# Bayesian model selection and linear regression

This notebook uses [Bayesian selection for linear regression with basis functions](https://arxiv.org/abs/1512.04823) in order to (partially) answer [question #2231975](https://math.stackexchange.com/questions/2231975/interpolating-a-given-data-by-a-simple-function/2232010#2232010) in Math StackExchange.

The necessary code can be found in [bitbucket](https://bitbucket.org/mdbenito/modelselection).

In [None]:
import sys
sys.path.append("../src/")
from Hypotheses import *
from ModelSelection import LinearRegression
from Plots import updateMAPFitPlot, updateProbabilitiesPlot
import numpy as np
from sklearn import preprocessing
import matplotlib.pyplot as pl
%matplotlib notebook

After importing the necessary modules, we load data and normalize it to have zero mean and variance 1. This is required to avoid numerical issues: for large values of the target values, some probabilities in the computations become zero because of the exponential function ($e^{-t}$ becomes almost zero for relatively small values of $t$).

In [None]:
data = np.loadtxt('data-2231875.txt', delimiter=',', skiprows=1)
data[:,1] = preprocessing.scale(data[:,1])
pl.title("The (normalized) dataset")
_ = pl.plot(data[:,0], data[:,1])
#pl.savefig('data.svg')

We now prepare some set of hypothesis spaces to be tested against each other. Because it's easy and alrady implemented in the repo, we take two polynomial and two trigonometric families of basis functions.

In [None]:
sigma = data[:, 1].std()  # observation noise sigma (should be approx. 1 after scaling)
hc = HypothesisCollection()
hc.append(PolynomialHypothesis(M=6, variance=2, noiseVariance=sigma**2))
hc.append(PolynomialHypothesis(M=8, variance=2, noiseVariance=sigma**2))
hc.append(TrigonometricHypothesis(halfM=4, variance=2, noiseVariance=sigma**2))
hc.append(TrigonometricHypothesis(halfM=6, variance=2, noiseVariance=sigma**2))

lr = LinearRegression(hc, sigma)

We now perform bayesian updates to our belief in each hypothesis space.

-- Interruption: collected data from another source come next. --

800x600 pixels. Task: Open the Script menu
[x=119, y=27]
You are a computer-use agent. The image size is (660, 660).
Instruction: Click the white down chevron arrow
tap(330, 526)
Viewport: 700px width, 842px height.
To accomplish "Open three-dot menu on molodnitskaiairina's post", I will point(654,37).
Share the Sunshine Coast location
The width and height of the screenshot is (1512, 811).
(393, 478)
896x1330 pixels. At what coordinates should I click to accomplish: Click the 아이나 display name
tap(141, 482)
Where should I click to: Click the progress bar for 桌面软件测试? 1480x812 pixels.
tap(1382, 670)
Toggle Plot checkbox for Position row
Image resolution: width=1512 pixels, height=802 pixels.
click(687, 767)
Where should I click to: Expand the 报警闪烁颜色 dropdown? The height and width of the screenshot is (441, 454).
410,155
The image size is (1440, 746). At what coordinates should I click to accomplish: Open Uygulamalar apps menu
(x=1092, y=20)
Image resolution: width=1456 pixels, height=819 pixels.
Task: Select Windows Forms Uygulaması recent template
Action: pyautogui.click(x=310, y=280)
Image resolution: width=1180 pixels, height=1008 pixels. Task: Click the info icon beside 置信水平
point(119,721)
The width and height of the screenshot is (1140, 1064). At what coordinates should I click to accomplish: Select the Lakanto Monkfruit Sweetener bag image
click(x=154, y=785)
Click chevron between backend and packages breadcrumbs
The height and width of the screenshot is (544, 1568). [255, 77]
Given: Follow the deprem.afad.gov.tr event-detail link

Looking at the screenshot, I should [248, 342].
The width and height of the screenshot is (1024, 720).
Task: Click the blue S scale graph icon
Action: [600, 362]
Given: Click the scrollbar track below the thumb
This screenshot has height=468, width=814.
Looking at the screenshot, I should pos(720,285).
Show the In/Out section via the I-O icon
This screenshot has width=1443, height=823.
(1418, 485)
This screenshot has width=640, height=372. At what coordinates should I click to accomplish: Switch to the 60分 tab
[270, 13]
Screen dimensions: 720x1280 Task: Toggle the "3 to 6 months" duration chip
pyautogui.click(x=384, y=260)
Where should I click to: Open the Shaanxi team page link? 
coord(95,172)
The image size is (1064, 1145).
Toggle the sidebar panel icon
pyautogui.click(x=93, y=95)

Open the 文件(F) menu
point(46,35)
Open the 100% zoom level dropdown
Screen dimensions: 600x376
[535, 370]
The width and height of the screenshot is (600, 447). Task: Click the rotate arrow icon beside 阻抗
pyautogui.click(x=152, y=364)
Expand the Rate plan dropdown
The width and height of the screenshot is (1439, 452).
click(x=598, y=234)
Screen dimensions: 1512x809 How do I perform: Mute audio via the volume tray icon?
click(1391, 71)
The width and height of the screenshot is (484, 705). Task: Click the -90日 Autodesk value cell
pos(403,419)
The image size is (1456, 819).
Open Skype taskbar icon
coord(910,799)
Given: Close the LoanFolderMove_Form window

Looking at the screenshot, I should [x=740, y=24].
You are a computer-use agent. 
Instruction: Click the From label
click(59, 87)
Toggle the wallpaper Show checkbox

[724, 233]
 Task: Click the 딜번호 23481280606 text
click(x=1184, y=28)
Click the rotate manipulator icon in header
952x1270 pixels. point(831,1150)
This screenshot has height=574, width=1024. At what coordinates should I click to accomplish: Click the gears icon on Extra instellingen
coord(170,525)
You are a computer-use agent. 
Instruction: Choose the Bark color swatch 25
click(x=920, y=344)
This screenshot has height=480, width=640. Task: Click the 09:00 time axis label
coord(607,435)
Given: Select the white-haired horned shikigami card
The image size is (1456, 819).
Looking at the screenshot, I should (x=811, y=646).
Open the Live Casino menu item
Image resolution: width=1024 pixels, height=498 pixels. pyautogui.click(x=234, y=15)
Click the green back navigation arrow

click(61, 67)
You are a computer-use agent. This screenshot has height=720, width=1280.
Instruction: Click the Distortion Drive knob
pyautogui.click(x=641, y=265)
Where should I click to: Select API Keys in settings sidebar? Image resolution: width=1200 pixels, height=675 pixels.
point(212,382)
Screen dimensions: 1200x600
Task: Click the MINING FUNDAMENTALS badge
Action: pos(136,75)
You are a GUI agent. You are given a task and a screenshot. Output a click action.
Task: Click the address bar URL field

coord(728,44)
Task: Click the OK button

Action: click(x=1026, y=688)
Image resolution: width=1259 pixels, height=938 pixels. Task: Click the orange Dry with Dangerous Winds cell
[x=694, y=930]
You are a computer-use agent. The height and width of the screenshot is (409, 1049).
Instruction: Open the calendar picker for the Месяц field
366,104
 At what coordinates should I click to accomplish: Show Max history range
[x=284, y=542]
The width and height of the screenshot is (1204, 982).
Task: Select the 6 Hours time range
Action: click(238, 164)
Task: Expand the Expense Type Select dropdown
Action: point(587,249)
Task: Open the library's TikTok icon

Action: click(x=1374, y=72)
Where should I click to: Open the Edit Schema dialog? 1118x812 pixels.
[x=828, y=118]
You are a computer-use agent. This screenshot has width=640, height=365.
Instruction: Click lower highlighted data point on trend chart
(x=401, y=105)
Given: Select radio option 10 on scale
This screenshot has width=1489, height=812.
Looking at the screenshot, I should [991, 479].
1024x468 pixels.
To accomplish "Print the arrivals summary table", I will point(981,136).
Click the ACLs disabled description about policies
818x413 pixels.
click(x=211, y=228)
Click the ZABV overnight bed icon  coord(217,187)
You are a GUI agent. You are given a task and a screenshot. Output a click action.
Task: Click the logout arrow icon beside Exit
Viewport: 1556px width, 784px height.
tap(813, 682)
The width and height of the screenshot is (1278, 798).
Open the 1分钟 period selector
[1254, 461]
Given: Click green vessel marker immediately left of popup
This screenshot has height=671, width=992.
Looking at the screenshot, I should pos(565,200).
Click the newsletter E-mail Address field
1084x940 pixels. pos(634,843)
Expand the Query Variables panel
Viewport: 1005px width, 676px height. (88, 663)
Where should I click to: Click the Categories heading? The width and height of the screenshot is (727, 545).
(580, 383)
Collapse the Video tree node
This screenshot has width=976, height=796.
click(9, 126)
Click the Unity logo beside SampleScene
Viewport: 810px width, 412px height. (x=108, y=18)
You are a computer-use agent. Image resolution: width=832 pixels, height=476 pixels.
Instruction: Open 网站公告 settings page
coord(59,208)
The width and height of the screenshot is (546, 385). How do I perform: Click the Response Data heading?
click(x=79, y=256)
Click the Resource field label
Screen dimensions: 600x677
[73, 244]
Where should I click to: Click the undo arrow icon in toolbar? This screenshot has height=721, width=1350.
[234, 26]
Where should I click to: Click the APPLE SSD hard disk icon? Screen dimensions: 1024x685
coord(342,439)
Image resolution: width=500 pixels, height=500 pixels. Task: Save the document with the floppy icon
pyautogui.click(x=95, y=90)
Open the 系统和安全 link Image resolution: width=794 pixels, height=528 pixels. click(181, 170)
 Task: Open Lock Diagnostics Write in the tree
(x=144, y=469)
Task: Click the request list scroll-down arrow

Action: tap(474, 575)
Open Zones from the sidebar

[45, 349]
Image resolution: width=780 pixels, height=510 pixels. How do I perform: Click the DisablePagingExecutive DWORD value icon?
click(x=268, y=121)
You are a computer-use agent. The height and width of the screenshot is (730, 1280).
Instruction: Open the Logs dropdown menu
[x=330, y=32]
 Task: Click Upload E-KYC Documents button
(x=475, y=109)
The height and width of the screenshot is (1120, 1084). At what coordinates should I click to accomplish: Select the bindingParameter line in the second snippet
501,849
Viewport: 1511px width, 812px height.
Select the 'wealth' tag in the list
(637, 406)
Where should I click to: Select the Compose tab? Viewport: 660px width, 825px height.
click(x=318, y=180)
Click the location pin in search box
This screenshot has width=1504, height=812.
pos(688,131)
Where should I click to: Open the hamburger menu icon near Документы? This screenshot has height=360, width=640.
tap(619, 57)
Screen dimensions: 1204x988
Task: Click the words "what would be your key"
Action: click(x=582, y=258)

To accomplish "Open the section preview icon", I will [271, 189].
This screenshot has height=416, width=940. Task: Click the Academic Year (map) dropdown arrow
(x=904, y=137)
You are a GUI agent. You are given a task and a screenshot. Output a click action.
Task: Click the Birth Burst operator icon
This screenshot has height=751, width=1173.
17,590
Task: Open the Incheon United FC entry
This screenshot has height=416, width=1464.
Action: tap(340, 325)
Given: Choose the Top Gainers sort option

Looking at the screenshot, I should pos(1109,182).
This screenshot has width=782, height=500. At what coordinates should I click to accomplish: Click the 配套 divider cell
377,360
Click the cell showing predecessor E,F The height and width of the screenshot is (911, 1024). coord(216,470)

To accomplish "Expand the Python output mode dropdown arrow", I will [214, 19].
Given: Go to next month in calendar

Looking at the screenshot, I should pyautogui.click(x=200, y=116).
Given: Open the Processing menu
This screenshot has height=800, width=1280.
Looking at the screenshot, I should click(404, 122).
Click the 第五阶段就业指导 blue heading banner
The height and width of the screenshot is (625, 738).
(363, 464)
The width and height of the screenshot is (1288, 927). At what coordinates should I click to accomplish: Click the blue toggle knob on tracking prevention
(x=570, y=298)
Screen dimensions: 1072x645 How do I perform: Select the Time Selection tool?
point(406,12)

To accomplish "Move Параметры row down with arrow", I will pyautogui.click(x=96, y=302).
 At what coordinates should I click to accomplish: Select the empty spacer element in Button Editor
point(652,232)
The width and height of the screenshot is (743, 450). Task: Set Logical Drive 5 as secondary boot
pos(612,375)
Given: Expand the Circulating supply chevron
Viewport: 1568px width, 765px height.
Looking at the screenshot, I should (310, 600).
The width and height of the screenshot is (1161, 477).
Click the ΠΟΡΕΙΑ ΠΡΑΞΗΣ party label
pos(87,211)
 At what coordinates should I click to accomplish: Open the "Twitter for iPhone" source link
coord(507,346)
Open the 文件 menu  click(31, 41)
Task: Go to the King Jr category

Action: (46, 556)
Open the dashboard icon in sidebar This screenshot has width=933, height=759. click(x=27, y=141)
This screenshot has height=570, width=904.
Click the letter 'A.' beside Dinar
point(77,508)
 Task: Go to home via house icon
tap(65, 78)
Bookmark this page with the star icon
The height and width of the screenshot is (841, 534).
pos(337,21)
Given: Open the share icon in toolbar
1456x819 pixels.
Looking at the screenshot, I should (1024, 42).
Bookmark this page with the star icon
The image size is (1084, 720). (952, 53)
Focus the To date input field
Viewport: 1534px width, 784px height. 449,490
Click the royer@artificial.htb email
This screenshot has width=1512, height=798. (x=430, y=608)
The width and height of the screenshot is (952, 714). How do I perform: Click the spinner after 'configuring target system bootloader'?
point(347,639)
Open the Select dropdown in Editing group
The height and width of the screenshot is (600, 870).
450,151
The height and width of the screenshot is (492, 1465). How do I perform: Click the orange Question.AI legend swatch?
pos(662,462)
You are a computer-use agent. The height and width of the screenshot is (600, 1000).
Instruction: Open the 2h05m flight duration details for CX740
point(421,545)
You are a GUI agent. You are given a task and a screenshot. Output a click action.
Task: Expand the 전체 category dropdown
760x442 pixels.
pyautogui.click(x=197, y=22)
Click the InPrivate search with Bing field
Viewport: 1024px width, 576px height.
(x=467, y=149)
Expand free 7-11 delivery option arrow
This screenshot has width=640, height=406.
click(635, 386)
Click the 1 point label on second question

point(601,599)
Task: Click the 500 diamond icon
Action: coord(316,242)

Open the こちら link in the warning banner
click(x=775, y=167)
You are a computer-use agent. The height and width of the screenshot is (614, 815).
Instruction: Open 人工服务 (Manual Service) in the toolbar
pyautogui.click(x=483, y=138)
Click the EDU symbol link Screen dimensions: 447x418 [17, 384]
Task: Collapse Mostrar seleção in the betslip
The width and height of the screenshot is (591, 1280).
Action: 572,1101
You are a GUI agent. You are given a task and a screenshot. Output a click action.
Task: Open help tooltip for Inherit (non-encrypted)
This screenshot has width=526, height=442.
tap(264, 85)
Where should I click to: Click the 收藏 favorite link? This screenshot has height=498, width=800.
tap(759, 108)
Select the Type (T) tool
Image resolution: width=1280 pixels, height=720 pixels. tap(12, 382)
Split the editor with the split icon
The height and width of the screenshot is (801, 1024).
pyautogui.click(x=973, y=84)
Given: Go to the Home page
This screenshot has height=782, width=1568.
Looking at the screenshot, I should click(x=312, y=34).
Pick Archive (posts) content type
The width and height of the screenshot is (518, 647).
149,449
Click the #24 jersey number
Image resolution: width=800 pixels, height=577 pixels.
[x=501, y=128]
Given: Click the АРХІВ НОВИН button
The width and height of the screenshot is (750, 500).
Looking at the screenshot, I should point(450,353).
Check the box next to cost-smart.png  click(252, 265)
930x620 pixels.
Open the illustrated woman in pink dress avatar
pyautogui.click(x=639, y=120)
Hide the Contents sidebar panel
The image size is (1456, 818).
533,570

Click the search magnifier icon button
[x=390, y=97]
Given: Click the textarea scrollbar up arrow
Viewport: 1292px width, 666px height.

Each data point is fed to the `LinearRegression` object which then performs:
1. Estimation of the weights for each hypothesis.
2. Computation of the posterior probability of each hypothesis, given the data.

In [None]:
%%time
ymin, ymax = min(data[:,1]), max(data[:,1])
# Looping is ugly, but it is what it is! :P
for x, y in data:
    lr.update(x, y)

# MAP values for the weights w_j
wmap = [param.mean for param in lr.parameter]

In [None]:
fig, (ax1, ax2) = pl.subplots(2)
updateMAPFitPlot(ax1, lr.XHist, lr.hypotheses, wmap, 0.005) 
ax1.plot(lr.XHist, lr.THist, 'k+', ms=4, alpha=0.5)  # plot the data points
ax1.set_title("Data and MAP fits")
updateProbabilitiesPlot(ax2, lr)
ax2.set_title("Incremental model probability")
fig.subplots_adjust(hspace=0.5)
#pl.savefig('mapfits.svg')
_ = pl.show()

The winner among the hypotheses proposed is clearly the Trigonometric hypothesis  ($H_2$) with $M=8$ basis functions:

$$\phi_j (x) = \cos (\pi jx)\  \text{ for }\ j = 0, \ldots, M - 1,$$

so that our best candidate is

$$f(x) = \sum_{j=0}^8 w_j \phi_j (x). $$

The specific values of the weights $w_j$ are taken from from the _a posteriori_ distribution computed (Gaussian since we started with a Gaussian prior). Their MAP values are:

In [None]:
wmap[2].round(2).flatten()

Note how the model comparison rejects the seemingly better `Trig11` hypothesis at around half the dataset, and leans in favor of `Trig7` which looks like a poorer fit. This is because model complexity is penalized. `Trig11` is a wildly oscillating polynomial beyond the interval considered whereas `Trig7` is a bit more tame.

In [None]:
xx = np.linspace(-1,2,200)
for h, w, l in zip(lr.hypotheses[2:], wmap[2:], ['Trig7', 'Trig11']):
    pl.plot(xx, [np.dot(h.evaluate(x).flatten(), w) for x in xx], label=l)
pl.title("Complexity in competing hypotheses")
_ = pl.legend()
#pl.savefig('complexity.svg')

This doesn't mean however that either is a good fit (nor that extrapolating beyond the range of the dataset would be wise, no matter how good the fit is), only that one is better than the other. At this point we would need to try more hypothesis spaces, perhaps ones with functions with compact support at multiple scales and locations.